Another school of thought conceives of Mr. Erdogan’s campaign as a clumsy, occasionally excessive but necessary correction: an effort to undo Turkey’s long marginalization of the devout.
“It was always a black or white thing,” said Zeynep Dereli, a television anchor and lobbyist who runs the Turkish office of APCO, the global public affairs company. “Either you were secular to the bone, which sometimes meant that you were not religiously affiliated at all. Or you were considered to be someone who cannot function in a democracy.” She believes that the present government is principally interested not in revenge, but in making the country’s leadership more reflective of the public — though there are, she says, glimpses of tables-have-turned schadenfreude.
“The governing party is saying, ‘You know what, this is a part of our lives, and we need to embrace it, and we need to understand how to live with it,”’ said Ms. Dereli, speaking of religion. “And I’m a strong believer that we needed to go through this transition period. Because secularism, in terms of managing the government and your institutions, is a must. But secularism, when it comes to your day-to-day life — you cannot tell people to behave in that way.”
Eset Akcilad, a television screenwriter and director, said that while his friends generally bemoaned the Islamist government, and he has his own reservations, he endorses this aspect of its pursuit: the erasure of what he called the “pro-Western self-loathing” of the past. As he sees it, Turkey is becoming a little more normal: Religious politicians can be photographed with head-covered wives at state functions; the society magazines portray religious tycoons as readily as the secular. The new business elites are sometimes called the Anatolian tigers or green millionaires.
“Now nobody’s basing their own worldview on being closer to Europe or having a more Westernized point of view,” Mr. Akcilad said, sipping an espresso in the smoke-filled patio of the Smyrna Cafe. “People have stopped associating that with authority over knowing what’s right and what’s wrong.”
To his mind, these changes could produce a healthier Turkey — more rooted in its own culture, but unapologetically modern and open to the world. He argues, and others agree, that it will be in balancing roots and modernity that Turkey sustains and grows its influence over the Muslim world. Consider, he says, Turkish soap operas, which are wildly popular across the region: Mr. Akcilad surmises that the shows’ popularity flows from seeming authentic and family-centered and Muslim enough, yet modern and progressive enough to offer something that, say, Tunisians or Saudis find aspirational.

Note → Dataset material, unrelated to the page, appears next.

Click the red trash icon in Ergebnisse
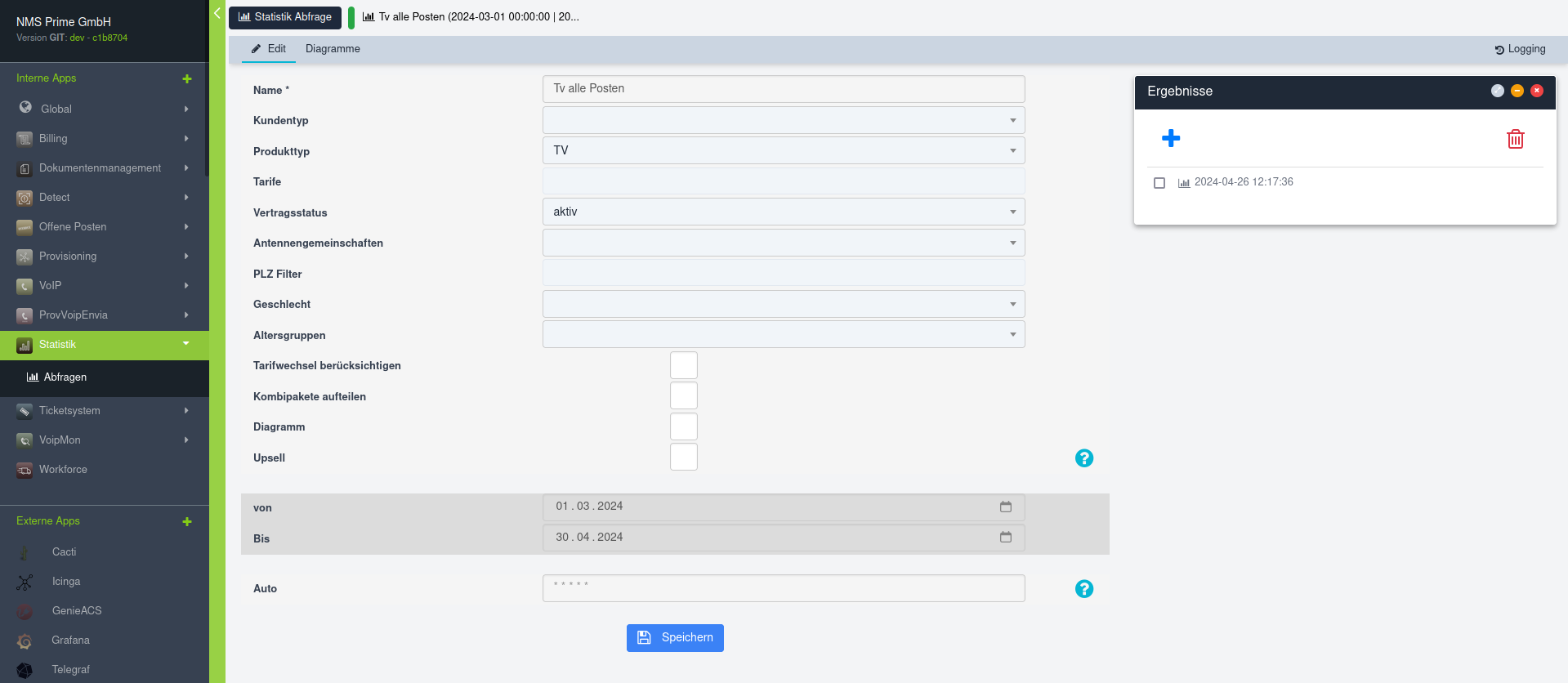The height and width of the screenshot is (683, 1568). pos(1515,139)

And so the question of influence is inextricably tied to the question of identity. Were Turkey to join the European Union and drift too far westward culturally, it might lose influence in the Muslim world. By the same token, becoming more of an Islamic nation might deprive Turkey of what its neighbors have long admired in it.
“We lose credibility in the Middle East if we’re too Muslim,” said Ms. Dereli, the television anchor and lobbyist.
Mr. Akcilad, the screenwriter, put it this way: “Turkey’s argument to increase its influence in the world, and really have that neo-Ottoman power, is based on how well Turkey finds a medium between Islam and democracy. I’m hoping this will be the case, because the region actually needs this. The region needs a better example.”